La mayoría de las veces que converso con gente que ha leído o a la que le gusta Cortázar termina diciéndome que lo que más les gusta es el efecto que provoca a través de su escritura, el manejo del género fantástico o la erudición de que demuestra en algunos temas. Lo mismo sucede cuando leo críticas o reseñas acerca de él. Sin embargo, y es mi caso particular, más allá de esas incuestionables apreciaciones y juicios (porque a uno le puede o no gustar Cortázar por diversos motivos, pero de que es un gran escritor nadie lo puede negar), he notado que nunca se hace referencia a la forma tan particular que tiene para estructurar sus relatos, específicamente a la manera en que los inicia. ¿Quién no ha leído el primer párrafo de cualquier cuento de Cortázar y no ha quedado enganchado de la lectura?
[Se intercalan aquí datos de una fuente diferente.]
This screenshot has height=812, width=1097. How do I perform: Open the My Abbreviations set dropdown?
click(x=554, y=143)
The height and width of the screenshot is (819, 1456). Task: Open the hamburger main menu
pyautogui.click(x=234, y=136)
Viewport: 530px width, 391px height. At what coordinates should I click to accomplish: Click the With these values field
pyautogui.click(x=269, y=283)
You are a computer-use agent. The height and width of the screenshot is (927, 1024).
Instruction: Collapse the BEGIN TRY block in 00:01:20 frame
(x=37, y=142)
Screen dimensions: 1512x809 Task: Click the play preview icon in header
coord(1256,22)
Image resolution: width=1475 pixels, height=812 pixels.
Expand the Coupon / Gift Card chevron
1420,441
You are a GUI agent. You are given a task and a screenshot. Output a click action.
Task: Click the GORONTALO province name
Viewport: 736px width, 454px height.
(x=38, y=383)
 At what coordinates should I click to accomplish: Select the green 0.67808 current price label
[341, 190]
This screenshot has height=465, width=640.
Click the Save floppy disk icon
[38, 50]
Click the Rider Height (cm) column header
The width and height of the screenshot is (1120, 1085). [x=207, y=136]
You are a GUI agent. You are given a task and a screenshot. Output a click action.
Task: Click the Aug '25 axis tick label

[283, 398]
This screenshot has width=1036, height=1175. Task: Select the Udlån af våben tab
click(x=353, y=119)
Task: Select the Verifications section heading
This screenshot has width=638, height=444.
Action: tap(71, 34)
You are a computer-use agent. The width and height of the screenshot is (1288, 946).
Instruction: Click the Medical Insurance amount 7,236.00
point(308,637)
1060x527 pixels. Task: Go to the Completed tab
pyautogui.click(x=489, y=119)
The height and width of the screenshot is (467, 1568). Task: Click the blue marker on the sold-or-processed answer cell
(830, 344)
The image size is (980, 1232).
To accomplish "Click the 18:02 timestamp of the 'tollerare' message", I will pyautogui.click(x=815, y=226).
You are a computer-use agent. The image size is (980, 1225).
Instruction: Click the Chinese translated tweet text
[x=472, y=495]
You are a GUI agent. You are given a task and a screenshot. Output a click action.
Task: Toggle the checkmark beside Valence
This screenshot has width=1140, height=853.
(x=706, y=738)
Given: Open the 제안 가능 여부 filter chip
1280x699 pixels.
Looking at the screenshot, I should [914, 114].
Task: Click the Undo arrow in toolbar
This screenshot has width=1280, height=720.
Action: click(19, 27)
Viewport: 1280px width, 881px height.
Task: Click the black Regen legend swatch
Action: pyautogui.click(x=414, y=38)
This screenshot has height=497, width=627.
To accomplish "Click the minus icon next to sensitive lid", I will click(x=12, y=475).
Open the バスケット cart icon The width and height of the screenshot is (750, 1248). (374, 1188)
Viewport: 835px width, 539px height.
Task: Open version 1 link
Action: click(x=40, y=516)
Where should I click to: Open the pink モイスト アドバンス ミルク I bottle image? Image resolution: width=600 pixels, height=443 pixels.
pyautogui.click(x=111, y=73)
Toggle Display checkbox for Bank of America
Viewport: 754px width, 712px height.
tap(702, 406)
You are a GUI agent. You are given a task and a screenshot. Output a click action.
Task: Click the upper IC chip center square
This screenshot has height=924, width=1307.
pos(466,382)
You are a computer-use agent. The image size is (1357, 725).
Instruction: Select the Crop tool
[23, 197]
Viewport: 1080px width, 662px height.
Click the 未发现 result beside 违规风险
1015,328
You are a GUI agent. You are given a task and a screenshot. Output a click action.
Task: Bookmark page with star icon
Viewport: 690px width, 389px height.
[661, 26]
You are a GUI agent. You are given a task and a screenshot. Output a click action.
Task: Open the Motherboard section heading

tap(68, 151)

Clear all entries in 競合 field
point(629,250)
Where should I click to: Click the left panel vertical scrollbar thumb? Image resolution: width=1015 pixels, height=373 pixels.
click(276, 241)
Cortázar concebía el cuento como un organismo vivo que necesitaba de un breve tiempo para existir: el tiempo suficiente de la lectura ininterrumpida. Similar al planteamiento de Poe acerca de la poesía. En esa estética literaria, la escritura del primer párrafo se vuelve esencial. Y no por una cosa de formalidad, sino justamente para lograr el efecto: seducir al lector en la historia para atraparlo, seducirlo en el desarrollo y darle una bofetada en el desenlace. Un ejemplo de ello es Continuidad de los parque. En mi caso, lo puedo leer mil veces, siempre apurando la lectura para llegar al final, y vuelvo inevitablemente a sorprenderme... El envolvimiento de Cortázar.
Continuidad de los parques
Había empezado a leer la novela unos días antes. La abandonó por negocios urgentes, volvió a abrirla cuando regresaba en tren a la finca; se dejaba interesar lentamente por la trama, por el dibujo de los personajes. Esa tarde, después de escribir una carta a su apoderado y discutir con el mayordomo una cuestión de aparcerías volvió al libro en la tranquilidad del estudio que miraba hacia el parque de los robles. Arrellanado en su sillón favorito de espaldas a la puerta que lo hubiera molestado como una irritante posibilidad de intrusiones, dejó que su mano izquierda acariciara una y otra vez el terciopelo verde y se puso a leer los últimos capítulos. Su memoria retenía sin esfuerzo los nombres y las imágenes de los protagonistas; la ilusión novelesca lo ganó casi en seguida. Gozaba del placer casi perverso de irse desgajando línea a línea de lo que lo rodeaba, y sentir a la vez que su cabeza descansaba cómodamente en el terciopelo del alto respaldo, que los cigarrillos seguían al alcance de la mano, que más allá de los ventanales danzaba el aire del atardecer bajo los robles. Palabra a palabra, absorbido por la sórdida disyuntiva de los héroes, dejándose ir hacia las imágenes que se concertaban y adquirían color y movimiento, fue testigo del último encuentro en la cabaña del monte. Primero entraba la mujer, recelosa; ahora llegaba el amante, lastimada la cara por el chicotazo de una rama. Admirablemente restallaba ella la sangre con sus besos, pero él rechazaba las caricias, no había venido para repetir las ceremonias de una pasión secreta, protegida por un mundo de hojas secas y senderos furtivos. El puñal se entibiaba contra su pecho, y debajo latía la libertad agazapada. Un diálogo anhelante corría por las páginas como un arroyo de serpientes, y se sentía que todo estaba decidido desde siempre. Hasta esas caricias que enredaban el cuerpo del amante como queriendo retenerlo y disuadirlo, dibujaban abominablemente la figura de otro cuerpo que era necesario destruir. Nada había sido olvidado: coartadas, azares, posibles errores. A partir de esa hora cada instante tenía su empleo minuciosamente atribuido. El doble repaso despiadado se interrumpía apenas para que una mano acariciara una mejilla. Empezaba a anochecer.
Sin mirarse ya, atados rígidamente a la tarea que los esperaba, se separaron en la puerta de la cabaña. Ella debía seguir por la senda que iba al norte. Desde la senda opuesta él se volvió un instante para verla correr con el pelo suelto. Corrió a su vez, parapetándose en los árboles y los setos, hasta distinguir en la bruma malva del crepúsculo la alameda que llevaba a la casa. Los perros no debían ladrar, y no ladraron. El mayordomo no estaría a esa hora, y no estaba. Subió los tres peldaños del porche y entró. Desde la sangre galopando en sus oídos le llegaban las palabras de la mujer: primero una sala azul, después una galería, una escalera alfombrada. En lo alto, dos puertas. Nadie en la primera habitación, nadie en la segunda. La puerta del salón, y entonces el puñal en la mano, la luz de los ventanales, el alto respaldo de un sillón de terciopelo verde, la cabeza del hombre en el sillón leyendo una novela.
Julio Cortázar: Final del juego. Madrid: Alfaguara, 1996.